Generale
Sacerdoti e attività di culto:

Ai collegi sacerdotali competevano varie attività connesse con la sfera religiosa, ma anche con le manifestazioni ufficiali di ossequio dovute alla casa imperiale: esemplare è il culto dell’imperatore, spesso associato a quello della dea Roma. Se ne occupavano sia i Flamini Augustali (Flamines Augusti), sacerdozio di antichissima origine che reclutava i suoi membri tra le classi più elevate, sia i seviri (sexviri), che raccoglievano tra le loro fila membri dei ceti inferiori e molto spesso anche liberti. Testimonianze epigrafiche relative alla presenza di questi collegi sacerdotali sono state rinvenute sia nell’area di Tridentum sia nei territori circostanti. Flamine di Roma e Augusto era Gaio Valerio Mariano, la personalità di più alto livello espressa dal municipio di Trento e unico membro dell’élite politica locale di cui ci sia giunta traccia. Tra i seviri si possono ricordare il liberto Lucio Ottavio Trofimo (CIL V, 5035) e Marco Aurelio Sestino (AEp 1977, 292). Compiti simili dovevano svolgere i sexviri Augustales, anche se i due collegi non si identificarono mai totalmente.

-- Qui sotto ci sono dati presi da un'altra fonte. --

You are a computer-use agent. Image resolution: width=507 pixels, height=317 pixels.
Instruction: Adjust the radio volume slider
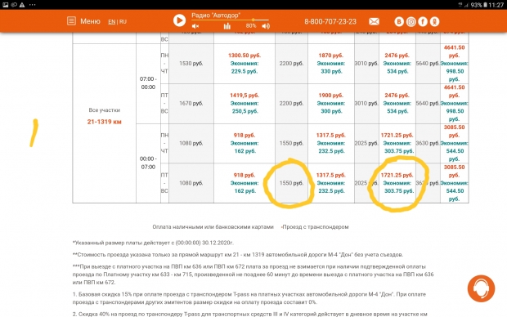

Quattro sono le testimonianze in merito presenti sul territorio di Tridentum: Marco Publicio Metrodoro (AEp 1977, 285), Tito Munazio Caritone (CLIC suAEp 1914, 257), Gaio Lucrezio Erasmo (CLIC suCIL V, 4439) che fu seviro a Brescia e a Trento, e infine Marco Betuzio Firmino (CLIC suCIL V, 5085).